- Problems to work on -
a: Transcribe the whole article on the 2007 film Vice with no changes.
b: Reproduce verbatim the rows running from the line holding "This screenshot has height=1008, width=1920." through the final row, both ends included.

- Extract -

- Russian: Тиски
- Directed by: Valery Todorovsky
- Written by: Oleg Malovichko; Valery Todorovsky;
- Produced by: Vadim Goryainov; Leonid Lebedev; Valery Todorovsky; Leonid Yarmolnik;
- Starring: Maksim Matveyev; Fedor Bondarchuk; Aleksey Serebryakov; Evgenia Brik; Ekaterina Vilkova;
- Cinematography: Roman Vasyanov
- Music by: Aleksey Rybnikov
- Release date: 2007;
- Country: Russia
- Language: Russian

= Vice (2007 film) =

Vice (Тиски) is a 2007 Russian crime action film directed by Valery Todorovsky. The film takes place in a southern city. The film tells about a successful DJ who dreams of becoming a professional musician. But life turns out differently...

== Plot ==
Young DJ Denis Orlov (played by Maksim Matveev), working in a nightclub in a provincial town, is struggling to pay his rent. His friends, Krot and Pulya, invite him to join in on a “job,” which initially seems like a simple car theft but quickly escalates into stealing drugs hidden in the car’s body. As they attempt to sell the drugs, they are ambushed and forced by the local drug lord Werner (Fyodor Bondarchuk) to start distributing drugs for him. Meanwhile, police major Dudaitis (Alexey Serebryakov) is determined to bring Werner down and tries, unsuccessfully, to recruit Denis to cooperate with law enforcement. Werner appoints Denis as the manager of his newly opened nightclub, and Denis’s relationship with his girlfriend, Masha, begins to deteriorate as he becomes increasingly secretive.

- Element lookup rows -
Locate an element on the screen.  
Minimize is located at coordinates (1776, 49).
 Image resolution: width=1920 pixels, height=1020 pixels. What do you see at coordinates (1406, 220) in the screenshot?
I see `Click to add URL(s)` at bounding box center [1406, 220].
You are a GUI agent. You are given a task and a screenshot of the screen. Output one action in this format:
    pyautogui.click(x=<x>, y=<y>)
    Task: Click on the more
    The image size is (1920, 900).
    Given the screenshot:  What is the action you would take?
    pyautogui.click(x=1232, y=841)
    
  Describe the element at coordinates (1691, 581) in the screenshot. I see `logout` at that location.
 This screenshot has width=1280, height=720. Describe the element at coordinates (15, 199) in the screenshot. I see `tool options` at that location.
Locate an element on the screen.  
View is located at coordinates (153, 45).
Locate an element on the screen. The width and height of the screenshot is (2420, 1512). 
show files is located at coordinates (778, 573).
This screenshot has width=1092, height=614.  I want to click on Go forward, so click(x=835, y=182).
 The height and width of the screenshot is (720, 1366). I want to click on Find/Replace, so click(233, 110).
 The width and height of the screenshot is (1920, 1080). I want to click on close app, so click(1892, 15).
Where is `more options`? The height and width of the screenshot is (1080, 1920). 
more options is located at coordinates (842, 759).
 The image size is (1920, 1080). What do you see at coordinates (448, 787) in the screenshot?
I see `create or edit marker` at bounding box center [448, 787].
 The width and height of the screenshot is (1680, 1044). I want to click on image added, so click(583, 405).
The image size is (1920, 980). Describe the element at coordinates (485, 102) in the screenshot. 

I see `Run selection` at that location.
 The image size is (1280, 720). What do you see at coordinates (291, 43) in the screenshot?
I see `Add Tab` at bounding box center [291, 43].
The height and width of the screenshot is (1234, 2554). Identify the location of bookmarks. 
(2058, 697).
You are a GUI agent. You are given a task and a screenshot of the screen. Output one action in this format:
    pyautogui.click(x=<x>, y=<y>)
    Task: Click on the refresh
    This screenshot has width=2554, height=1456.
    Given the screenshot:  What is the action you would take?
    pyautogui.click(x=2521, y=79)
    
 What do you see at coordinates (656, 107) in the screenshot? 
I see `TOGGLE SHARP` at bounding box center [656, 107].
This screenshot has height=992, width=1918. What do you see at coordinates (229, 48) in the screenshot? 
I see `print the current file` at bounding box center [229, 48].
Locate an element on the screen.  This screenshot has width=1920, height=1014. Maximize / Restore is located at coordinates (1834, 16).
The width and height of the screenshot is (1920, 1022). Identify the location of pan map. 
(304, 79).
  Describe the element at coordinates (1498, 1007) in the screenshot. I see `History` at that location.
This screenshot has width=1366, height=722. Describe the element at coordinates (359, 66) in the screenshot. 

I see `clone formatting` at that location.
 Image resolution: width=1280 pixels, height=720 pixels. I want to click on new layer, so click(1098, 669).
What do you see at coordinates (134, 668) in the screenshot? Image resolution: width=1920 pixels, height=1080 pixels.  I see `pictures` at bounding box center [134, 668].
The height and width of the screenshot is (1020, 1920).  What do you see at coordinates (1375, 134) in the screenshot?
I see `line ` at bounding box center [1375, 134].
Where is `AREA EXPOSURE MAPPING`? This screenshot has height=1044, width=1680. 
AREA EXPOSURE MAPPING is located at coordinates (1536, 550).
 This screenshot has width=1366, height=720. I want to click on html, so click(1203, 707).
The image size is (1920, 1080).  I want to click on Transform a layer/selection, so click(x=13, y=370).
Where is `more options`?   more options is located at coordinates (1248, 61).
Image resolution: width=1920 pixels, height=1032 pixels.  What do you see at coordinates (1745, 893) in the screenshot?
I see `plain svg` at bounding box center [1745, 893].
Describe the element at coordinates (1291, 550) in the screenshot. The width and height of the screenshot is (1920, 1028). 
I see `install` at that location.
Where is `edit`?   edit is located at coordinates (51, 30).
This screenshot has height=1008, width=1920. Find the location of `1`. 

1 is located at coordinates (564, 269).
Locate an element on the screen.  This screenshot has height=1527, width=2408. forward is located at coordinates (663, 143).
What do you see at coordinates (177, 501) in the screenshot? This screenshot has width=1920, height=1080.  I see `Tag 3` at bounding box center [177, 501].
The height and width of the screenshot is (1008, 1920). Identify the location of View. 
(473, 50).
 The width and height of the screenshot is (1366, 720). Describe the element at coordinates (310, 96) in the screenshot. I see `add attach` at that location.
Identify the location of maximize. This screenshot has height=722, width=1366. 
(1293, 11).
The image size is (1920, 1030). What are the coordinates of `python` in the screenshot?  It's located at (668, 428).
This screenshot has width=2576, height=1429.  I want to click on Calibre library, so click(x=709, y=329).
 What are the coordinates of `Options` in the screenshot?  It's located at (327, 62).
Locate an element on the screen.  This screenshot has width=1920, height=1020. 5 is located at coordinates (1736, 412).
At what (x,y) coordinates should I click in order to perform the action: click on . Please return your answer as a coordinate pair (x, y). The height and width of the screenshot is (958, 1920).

- Outputs for the tasks -
a:
- Russian: Тиски
- Directed by: Valery Todorovsky
- Written by: Oleg Malovichko; Valery Todorovsky;
- Produced by: Vadim Goryainov; Leonid Lebedev; Valery Todorovsky; Leonid Yarmolnik;
- Starring: Maksim Matveyev; Fedor Bondarchuk; Aleksey Serebryakov; Evgenia Brik; Ekaterina Vilkova;
- Cinematography: Roman Vasyanov
- Music by: Aleksey Rybnikov
- Release date: 2007;
- Country: Russia
- Language: Russian

= Vice (2007 film) =

Vice (Тиски) is a 2007 Russian crime action film directed by Valery Todorovsky. The film takes place in a southern city. The film tells about a successful DJ who dreams of becoming a professional musician. But life turns out differently...

== Plot ==
Young DJ Denis Orlov (played by Maksim Matveev), working in a nightclub in a provincial town, is struggling to pay his rent. His friends, Krot and Pulya, invite him to join in on a “job,” which initially seems like a simple car theft but quickly escalates into stealing drugs hidden in the car’s body. As they attempt to sell the drugs, they are ambushed and forced by the local drug lord Werner (Fyodor Bondarchuk) to start distributing drugs for him. Meanwhile, police major Dudaitis (Alexey Serebryakov) is determined to bring Werner down and tries, unsuccessfully, to recruit Denis to cooperate with law enforcement. Werner appoints Denis as the manager of his newly opened nightclub, and Denis’s relationship with his girlfriend, Masha, begins to deteriorate as he becomes increasingly secretive.

b:
This screenshot has height=1008, width=1920. Find the location of `1`. 

1 is located at coordinates (564, 269).
Locate an element on the screen.  This screenshot has height=1527, width=2408. forward is located at coordinates (663, 143).
What do you see at coordinates (177, 501) in the screenshot? This screenshot has width=1920, height=1080.  I see `Tag 3` at bounding box center [177, 501].
The height and width of the screenshot is (1008, 1920). Identify the location of View. 
(473, 50).
 The width and height of the screenshot is (1366, 720). Describe the element at coordinates (310, 96) in the screenshot. I see `add attach` at that location.
Identify the location of maximize. This screenshot has height=722, width=1366. 
(1293, 11).
The image size is (1920, 1030). What are the coordinates of `python` in the screenshot?  It's located at (668, 428).
This screenshot has width=2576, height=1429.  I want to click on Calibre library, so click(x=709, y=329).
 What are the coordinates of `Options` in the screenshot?  It's located at (327, 62).
Locate an element on the screen.  This screenshot has width=1920, height=1020. 5 is located at coordinates (1736, 412).
At what (x,y) coordinates should I click in order to perform the action: click on . Please return your answer as a coordinate pair (x, y). The height and width of the screenshot is (958, 1920).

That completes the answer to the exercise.